TASK DETAILS —
Transcribe exactly the lines that fall between the one holding "Layla Norris (437, 497)" and the one holding "- Electric Grills (700, 711)", inclusive, from the entries below.

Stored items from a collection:
· · ·
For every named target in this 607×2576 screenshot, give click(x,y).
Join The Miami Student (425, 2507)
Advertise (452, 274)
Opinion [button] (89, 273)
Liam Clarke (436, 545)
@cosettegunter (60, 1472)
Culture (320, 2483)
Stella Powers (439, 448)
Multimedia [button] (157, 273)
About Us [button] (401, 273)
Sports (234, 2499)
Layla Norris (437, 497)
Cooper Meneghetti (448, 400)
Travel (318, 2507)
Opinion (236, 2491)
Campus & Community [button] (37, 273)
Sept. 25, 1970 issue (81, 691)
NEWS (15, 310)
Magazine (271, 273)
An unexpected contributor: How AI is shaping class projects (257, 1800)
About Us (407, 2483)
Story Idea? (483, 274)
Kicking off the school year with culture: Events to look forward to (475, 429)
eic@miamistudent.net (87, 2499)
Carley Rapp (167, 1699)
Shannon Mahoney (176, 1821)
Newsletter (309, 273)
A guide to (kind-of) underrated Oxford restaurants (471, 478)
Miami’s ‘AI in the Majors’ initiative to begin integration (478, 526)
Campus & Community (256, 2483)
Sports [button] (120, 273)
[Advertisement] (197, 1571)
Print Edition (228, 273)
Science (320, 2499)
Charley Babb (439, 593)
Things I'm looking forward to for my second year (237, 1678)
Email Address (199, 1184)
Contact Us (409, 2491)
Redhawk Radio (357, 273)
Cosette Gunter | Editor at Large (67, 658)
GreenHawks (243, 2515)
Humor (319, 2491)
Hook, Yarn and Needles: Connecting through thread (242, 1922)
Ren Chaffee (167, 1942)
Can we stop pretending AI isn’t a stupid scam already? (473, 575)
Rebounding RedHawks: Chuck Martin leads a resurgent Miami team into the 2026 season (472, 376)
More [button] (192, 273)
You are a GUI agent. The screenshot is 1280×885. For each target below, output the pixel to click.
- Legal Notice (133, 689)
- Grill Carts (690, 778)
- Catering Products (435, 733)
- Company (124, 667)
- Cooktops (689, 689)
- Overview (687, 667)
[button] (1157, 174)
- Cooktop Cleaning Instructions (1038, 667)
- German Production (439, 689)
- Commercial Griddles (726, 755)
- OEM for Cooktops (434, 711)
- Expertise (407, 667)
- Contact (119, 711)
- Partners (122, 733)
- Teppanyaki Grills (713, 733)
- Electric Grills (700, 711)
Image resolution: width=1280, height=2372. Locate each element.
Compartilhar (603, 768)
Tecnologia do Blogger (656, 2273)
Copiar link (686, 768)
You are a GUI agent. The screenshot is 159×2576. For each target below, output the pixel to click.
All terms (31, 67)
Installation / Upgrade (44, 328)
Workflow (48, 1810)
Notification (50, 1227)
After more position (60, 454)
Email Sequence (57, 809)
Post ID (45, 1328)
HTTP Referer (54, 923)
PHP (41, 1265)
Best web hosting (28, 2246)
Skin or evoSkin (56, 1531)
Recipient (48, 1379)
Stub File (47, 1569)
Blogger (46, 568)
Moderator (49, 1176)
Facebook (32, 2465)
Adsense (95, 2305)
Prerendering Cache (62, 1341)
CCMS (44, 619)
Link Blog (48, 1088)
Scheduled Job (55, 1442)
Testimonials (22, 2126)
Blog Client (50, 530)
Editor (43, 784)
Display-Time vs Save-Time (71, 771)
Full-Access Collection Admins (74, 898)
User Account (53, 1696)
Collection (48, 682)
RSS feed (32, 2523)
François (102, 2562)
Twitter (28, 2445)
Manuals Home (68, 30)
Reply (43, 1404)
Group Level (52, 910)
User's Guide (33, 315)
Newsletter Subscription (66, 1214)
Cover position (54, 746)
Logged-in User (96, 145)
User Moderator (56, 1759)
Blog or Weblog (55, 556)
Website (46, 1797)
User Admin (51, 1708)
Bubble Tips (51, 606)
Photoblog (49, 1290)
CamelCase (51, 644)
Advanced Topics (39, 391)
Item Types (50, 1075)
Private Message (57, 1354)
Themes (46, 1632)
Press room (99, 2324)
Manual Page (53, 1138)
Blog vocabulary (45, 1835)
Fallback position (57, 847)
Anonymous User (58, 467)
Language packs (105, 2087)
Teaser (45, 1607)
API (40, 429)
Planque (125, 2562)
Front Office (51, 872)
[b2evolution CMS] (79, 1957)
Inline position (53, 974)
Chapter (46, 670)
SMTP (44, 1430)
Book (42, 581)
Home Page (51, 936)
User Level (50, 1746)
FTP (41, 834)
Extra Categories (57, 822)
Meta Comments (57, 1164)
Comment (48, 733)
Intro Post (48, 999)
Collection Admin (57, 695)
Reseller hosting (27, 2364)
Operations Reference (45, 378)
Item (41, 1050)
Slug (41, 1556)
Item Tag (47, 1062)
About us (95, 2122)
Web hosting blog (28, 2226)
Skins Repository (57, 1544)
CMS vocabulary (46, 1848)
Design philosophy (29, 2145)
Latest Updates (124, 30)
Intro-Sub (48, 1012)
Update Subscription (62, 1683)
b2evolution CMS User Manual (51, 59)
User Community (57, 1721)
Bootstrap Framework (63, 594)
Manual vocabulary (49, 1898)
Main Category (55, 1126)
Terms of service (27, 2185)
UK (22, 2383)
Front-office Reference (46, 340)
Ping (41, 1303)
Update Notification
· · ·
SOLUTION TO THIS PROBLEM —
Layla Norris (437, 497)
Cooper Meneghetti (448, 400)
Travel (318, 2507)
Opinion (236, 2491)
Campus & Community [button] (37, 273)
Sept. 25, 1970 issue (81, 691)
NEWS (15, 310)
Magazine (271, 273)
An unexpected contributor: How AI is shaping class projects (257, 1800)
About Us (407, 2483)
Story Idea? (483, 274)
Kicking off the school year with culture: Events to look forward to (475, 429)
eic@miamistudent.net (87, 2499)
Carley Rapp (167, 1699)
Shannon Mahoney (176, 1821)
Newsletter (309, 273)
A guide to (kind-of) underrated Oxford restaurants (471, 478)
Miami’s ‘AI in the Majors’ initiative to begin integration (478, 526)
Campus & Community (256, 2483)
Sports [button] (120, 273)
[Advertisement] (197, 1571)
Print Edition (228, 273)
Science (320, 2499)
Charley Babb (439, 593)
Things I'm looking forward to for my second year (237, 1678)
Email Address (199, 1184)
Contact Us (409, 2491)
Redhawk Radio (357, 273)
Cosette Gunter | Editor at Large (67, 658)
GreenHawks (243, 2515)
Humor (319, 2491)
Hook, Yarn and Needles: Connecting through thread (242, 1922)
Ren Chaffee (167, 1942)
Can we stop pretending AI isn’t a stupid scam already? (473, 575)
Rebounding RedHawks: Chuck Martin leads a resurgent Miami team into the 2026 season (472, 376)
More [button] (192, 273)
You are a GUI agent. The screenshot is 1280×885. For each target below, output the pixel to click.
- Legal Notice (133, 689)
- Grill Carts (690, 778)
- Catering Products (435, 733)
- Company (124, 667)
- Cooktops (689, 689)
- Overview (687, 667)
[button] (1157, 174)
- Cooktop Cleaning Instructions (1038, 667)
- German Production (439, 689)
- Commercial Griddles (726, 755)
- OEM for Cooktops (434, 711)
- Expertise (407, 667)
- Contact (119, 711)
- Partners (122, 733)
- Teppanyaki Grills (713, 733)
- Electric Grills (700, 711)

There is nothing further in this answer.